I've been trying to measure system efficancy without having lots of instrumentation. I have two thermistors installed in the air stream. One is ahead of the coil in the return air. The other is three feet beyond the air handler in the supply duct. I'm measuring resistance of the two thermistors with a Fluke 8050A digital meter. I'm converting resistance readings to temperature rises. The thermistors are Johnson AB99B sensors. They measure within 1 degree F with the fan running and no heat running.

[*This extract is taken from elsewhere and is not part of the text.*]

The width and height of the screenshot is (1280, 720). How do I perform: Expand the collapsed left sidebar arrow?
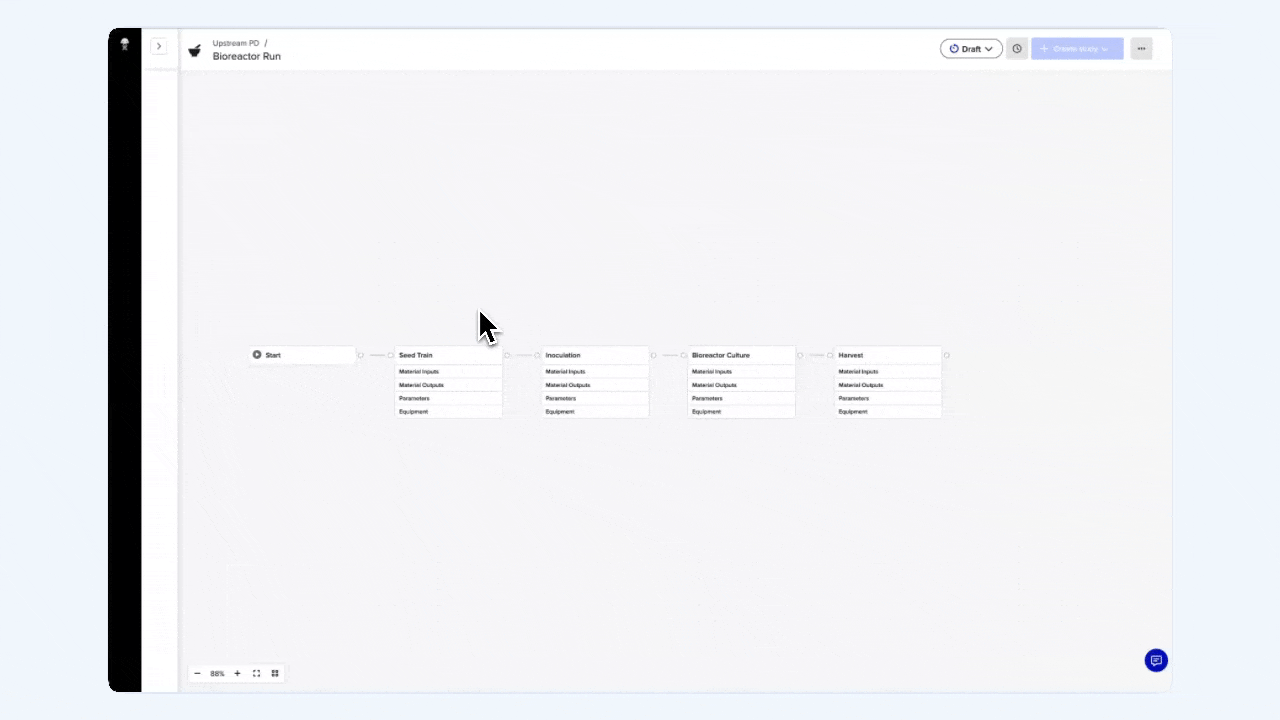click(159, 46)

I turned on the heat strips alone and measured voltage and current flow to the heat strip elements and temperature rise. I have a temperature rise of 58* F (32.2 C) at 10.344 KW coil input power. From this I calculated 584 CFM air flow for the 35,325 btu/hr input heat. This air flow seems way off compared with the air handler specs which say it should do around twice this amount.

I repeated the test with the heat strips off and hat pump running. I measured 37.75* (21C) temperature rise. Assuming airflow didn't change from 584 CFM, I calculated 23809 BTU/hr. This is with the outdoor unit power consumption of 4.67KW consumption at the outdoor compressor and fan.

Dividing output BTU gain vs outdoor BTU expenditure, I get 23,809/15947 = 1.49 performance coefficent or an HSPF of 5.1.

This is at outdoor temperature around 32F (0 C).

Do I have an error in my figuring somewhere. The measurements don't match my expectations.